(Items from a dataset)
──────
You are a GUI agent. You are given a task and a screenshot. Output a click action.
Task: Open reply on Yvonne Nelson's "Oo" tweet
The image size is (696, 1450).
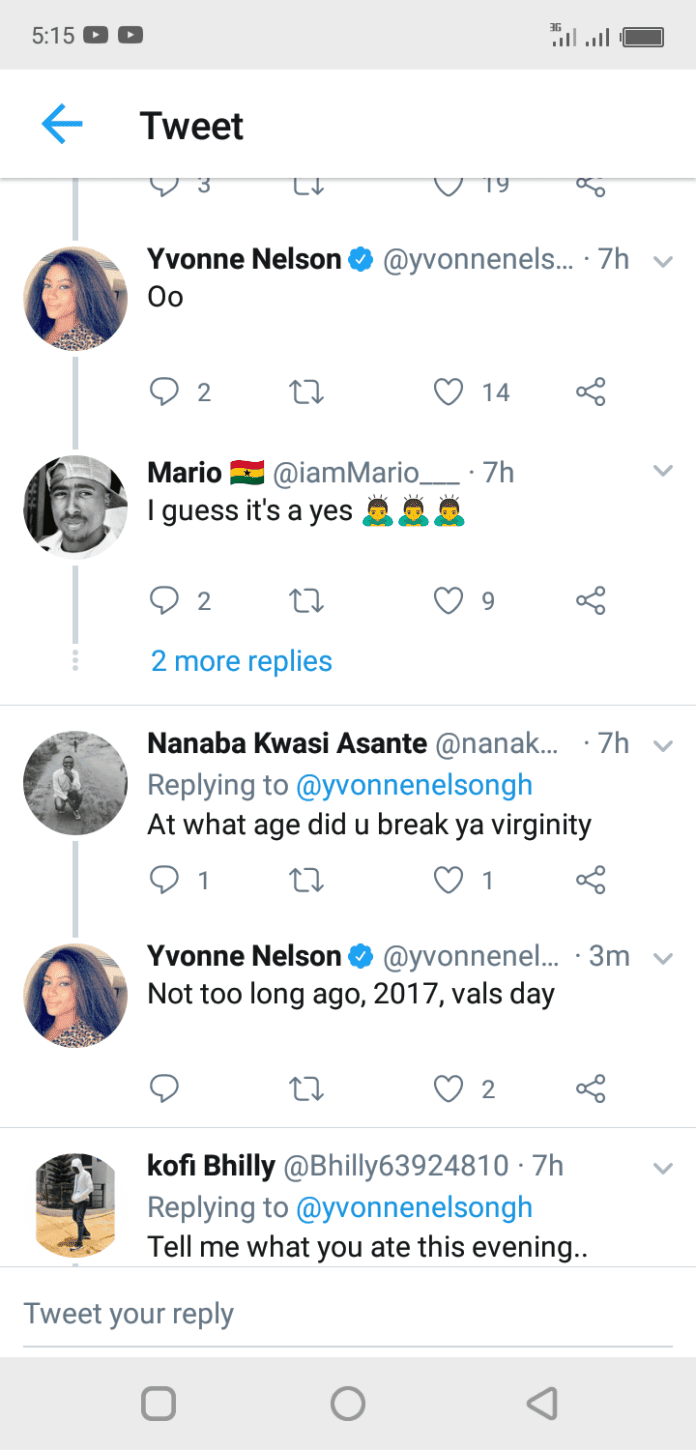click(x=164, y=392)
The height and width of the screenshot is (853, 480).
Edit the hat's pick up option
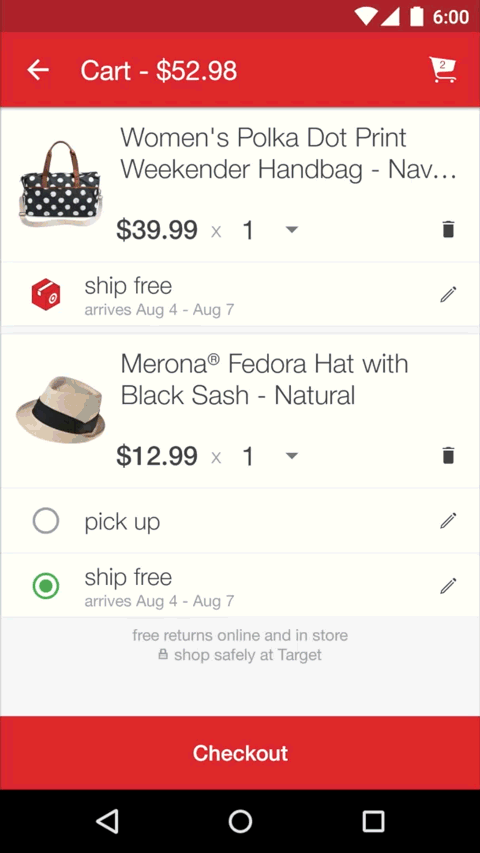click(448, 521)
──────
What to work on
Can you write out every line of these items again, requests included, shifting each click coordinate in the answers by 128 and leaving out the pictures?

Full answer
You are a GUI agent. You are given a task and a screenshot. Output a click action.
Task: Open reply on Yvonne Nelson's "Oo" tweet
The image size is (696, 1450).
click(x=292, y=520)
The height and width of the screenshot is (853, 480).
Edit the hat's pick up option
click(576, 649)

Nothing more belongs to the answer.